Dire conditions disproportionately threaten women living at the hundreds of settlement camps for homeless earthquake survivors in and around Haiti’s devastated capital, Port-au-Prince. Threats include higher rates of HIV and sexually transmitted infections (STIs), as well as an increase in maternal mortality and violence against women.

PIH and its Haitian sister organization Zanmi Lasante (ZL) are working to respond to these threats to women and their children. Last month, we reported on work to strengthen our women’s health service program at four large settlements. These efforts were organized by staff from ZL’s Proje Sante Fanm—“Women’s Health Project” in Haitian Creole.

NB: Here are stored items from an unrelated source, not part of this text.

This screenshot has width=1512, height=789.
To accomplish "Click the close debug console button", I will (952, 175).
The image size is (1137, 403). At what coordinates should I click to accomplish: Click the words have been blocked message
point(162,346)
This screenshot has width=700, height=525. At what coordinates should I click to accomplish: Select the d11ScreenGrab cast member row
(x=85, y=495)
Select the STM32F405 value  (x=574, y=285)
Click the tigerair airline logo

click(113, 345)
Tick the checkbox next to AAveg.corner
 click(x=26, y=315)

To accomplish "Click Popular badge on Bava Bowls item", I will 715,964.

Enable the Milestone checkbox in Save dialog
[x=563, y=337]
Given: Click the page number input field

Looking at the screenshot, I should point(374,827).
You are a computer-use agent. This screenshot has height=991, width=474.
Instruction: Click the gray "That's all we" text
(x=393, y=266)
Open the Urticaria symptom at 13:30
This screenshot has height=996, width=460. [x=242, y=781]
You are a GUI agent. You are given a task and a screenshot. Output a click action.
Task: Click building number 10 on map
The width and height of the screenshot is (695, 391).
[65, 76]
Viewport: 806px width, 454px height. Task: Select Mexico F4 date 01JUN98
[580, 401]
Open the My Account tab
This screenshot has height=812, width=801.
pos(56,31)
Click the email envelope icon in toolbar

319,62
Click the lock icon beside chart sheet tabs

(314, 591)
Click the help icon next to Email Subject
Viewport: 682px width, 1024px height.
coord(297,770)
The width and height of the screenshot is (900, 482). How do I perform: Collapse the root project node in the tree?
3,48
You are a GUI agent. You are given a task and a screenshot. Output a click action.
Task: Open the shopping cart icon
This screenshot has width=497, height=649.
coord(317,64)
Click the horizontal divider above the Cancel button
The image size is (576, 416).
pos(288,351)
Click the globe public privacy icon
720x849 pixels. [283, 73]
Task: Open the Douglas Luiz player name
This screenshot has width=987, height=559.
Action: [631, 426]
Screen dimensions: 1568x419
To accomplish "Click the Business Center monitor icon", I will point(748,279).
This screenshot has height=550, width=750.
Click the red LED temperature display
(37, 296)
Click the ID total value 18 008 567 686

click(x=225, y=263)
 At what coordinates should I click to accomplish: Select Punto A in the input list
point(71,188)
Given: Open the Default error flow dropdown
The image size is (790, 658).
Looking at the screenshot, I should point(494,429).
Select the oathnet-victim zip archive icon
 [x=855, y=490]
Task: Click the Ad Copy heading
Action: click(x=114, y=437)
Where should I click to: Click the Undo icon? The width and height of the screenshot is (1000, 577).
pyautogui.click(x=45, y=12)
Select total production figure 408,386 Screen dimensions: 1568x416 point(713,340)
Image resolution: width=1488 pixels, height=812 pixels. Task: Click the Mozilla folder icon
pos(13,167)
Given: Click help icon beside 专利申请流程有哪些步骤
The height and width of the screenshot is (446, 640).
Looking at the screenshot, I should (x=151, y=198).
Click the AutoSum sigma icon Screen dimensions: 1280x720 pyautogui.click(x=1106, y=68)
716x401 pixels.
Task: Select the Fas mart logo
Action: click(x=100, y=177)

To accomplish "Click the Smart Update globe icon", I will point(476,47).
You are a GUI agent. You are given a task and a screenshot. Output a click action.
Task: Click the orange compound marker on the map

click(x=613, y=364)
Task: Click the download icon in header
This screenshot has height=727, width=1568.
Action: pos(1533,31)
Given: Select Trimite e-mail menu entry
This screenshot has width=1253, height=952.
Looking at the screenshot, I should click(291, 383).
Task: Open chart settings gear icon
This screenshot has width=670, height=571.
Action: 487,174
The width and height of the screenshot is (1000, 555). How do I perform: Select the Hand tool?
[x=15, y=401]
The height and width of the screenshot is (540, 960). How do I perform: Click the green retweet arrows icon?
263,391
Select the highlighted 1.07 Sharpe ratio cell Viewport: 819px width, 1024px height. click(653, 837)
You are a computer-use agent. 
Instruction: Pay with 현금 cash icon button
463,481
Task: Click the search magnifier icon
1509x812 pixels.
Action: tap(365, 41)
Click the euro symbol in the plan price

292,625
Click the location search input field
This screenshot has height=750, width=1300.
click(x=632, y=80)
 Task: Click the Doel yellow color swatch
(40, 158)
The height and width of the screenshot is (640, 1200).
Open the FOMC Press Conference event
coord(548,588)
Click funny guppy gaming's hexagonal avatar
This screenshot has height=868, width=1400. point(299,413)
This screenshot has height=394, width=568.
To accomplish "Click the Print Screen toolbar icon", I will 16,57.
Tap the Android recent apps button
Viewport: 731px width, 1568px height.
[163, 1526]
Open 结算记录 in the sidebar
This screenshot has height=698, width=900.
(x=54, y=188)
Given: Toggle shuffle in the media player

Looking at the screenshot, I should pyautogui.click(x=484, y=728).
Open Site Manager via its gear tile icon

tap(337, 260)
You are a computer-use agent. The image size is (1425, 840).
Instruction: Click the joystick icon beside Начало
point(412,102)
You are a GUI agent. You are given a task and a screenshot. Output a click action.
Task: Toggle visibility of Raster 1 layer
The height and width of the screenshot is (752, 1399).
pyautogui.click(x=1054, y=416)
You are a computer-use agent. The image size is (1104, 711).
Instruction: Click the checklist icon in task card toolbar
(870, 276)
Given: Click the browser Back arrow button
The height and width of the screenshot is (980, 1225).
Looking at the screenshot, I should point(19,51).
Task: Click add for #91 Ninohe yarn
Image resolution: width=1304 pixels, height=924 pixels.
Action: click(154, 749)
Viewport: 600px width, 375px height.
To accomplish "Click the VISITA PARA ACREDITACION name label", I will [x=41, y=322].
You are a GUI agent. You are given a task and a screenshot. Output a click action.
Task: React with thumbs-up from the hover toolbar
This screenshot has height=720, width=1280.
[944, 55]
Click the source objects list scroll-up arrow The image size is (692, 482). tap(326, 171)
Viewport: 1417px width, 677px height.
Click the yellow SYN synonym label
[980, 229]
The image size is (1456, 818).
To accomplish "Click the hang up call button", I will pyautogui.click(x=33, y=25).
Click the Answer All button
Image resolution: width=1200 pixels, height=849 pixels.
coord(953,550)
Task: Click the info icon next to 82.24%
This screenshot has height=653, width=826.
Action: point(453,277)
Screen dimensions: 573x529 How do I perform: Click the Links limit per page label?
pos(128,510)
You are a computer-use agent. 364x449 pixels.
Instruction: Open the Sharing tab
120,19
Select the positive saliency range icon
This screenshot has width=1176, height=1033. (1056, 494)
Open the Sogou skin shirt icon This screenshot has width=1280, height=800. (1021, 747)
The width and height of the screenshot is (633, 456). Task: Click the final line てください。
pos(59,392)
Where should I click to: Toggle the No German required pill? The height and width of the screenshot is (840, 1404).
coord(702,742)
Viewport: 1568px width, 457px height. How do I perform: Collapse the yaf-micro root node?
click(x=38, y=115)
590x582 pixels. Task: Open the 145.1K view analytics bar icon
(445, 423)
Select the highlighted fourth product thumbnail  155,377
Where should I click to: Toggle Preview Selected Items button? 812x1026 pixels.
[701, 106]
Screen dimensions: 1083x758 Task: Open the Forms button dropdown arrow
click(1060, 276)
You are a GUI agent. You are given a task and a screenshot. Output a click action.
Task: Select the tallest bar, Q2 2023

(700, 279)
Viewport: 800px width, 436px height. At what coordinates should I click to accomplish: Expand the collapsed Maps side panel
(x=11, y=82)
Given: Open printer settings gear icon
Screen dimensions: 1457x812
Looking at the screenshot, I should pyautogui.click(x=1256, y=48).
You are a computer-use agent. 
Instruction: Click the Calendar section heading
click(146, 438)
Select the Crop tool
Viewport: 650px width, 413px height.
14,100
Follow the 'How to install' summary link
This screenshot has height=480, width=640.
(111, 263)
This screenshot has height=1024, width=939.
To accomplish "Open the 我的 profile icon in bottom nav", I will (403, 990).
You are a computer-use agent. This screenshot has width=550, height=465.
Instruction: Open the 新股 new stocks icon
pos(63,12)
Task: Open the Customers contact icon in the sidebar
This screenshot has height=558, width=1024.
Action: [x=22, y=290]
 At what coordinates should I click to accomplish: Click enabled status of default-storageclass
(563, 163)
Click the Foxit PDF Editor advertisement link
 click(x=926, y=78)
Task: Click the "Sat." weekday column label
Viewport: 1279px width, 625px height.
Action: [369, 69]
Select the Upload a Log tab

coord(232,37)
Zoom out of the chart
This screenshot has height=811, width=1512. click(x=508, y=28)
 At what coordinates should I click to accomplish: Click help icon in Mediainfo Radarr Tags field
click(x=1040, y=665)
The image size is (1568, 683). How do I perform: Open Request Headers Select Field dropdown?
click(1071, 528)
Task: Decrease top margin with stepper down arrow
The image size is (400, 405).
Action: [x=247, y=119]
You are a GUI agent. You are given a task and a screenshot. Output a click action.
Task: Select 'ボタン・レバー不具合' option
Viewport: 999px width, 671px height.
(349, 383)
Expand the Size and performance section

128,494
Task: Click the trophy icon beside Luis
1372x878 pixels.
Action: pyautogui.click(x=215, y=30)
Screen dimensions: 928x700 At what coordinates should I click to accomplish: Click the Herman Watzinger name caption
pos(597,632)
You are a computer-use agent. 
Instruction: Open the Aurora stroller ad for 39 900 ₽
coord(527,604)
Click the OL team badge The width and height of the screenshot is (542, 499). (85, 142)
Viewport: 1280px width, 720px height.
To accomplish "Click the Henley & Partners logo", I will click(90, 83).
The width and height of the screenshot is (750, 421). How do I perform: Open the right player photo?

Since then, the Proje Sante Fanm staff have joined the teams at the established health clinics at Parc Jean-Marie Vincent, Building 2004, Dadadou, and Caradeux—settlements with a combined population of roughly 88,000 people. They operate women-focused spaces separate from the general clinics, where women can seek medical care, advice, refuge, and a private and safe space for nursing their infants.  Female nurses staffing these spaces also provide visiting women with information about family planning, prenatal care, general reproductive and OB/GYN-related information, testing and treatment for HIV and STIs.

Signs on the Proje Sante Fanm tent advertise, "Care to Women Offered Here."

 

During Proje Sante Fanm’s first two weeks working in the camps, about 200 women sought services in these safe-spaces.  Staff also travel out into the settlements to check on women who are unable to come to the clinic, and accompanied women with issues too severe for the settlement clinics to medical appointments at the General Hospital in Port-au-Prince.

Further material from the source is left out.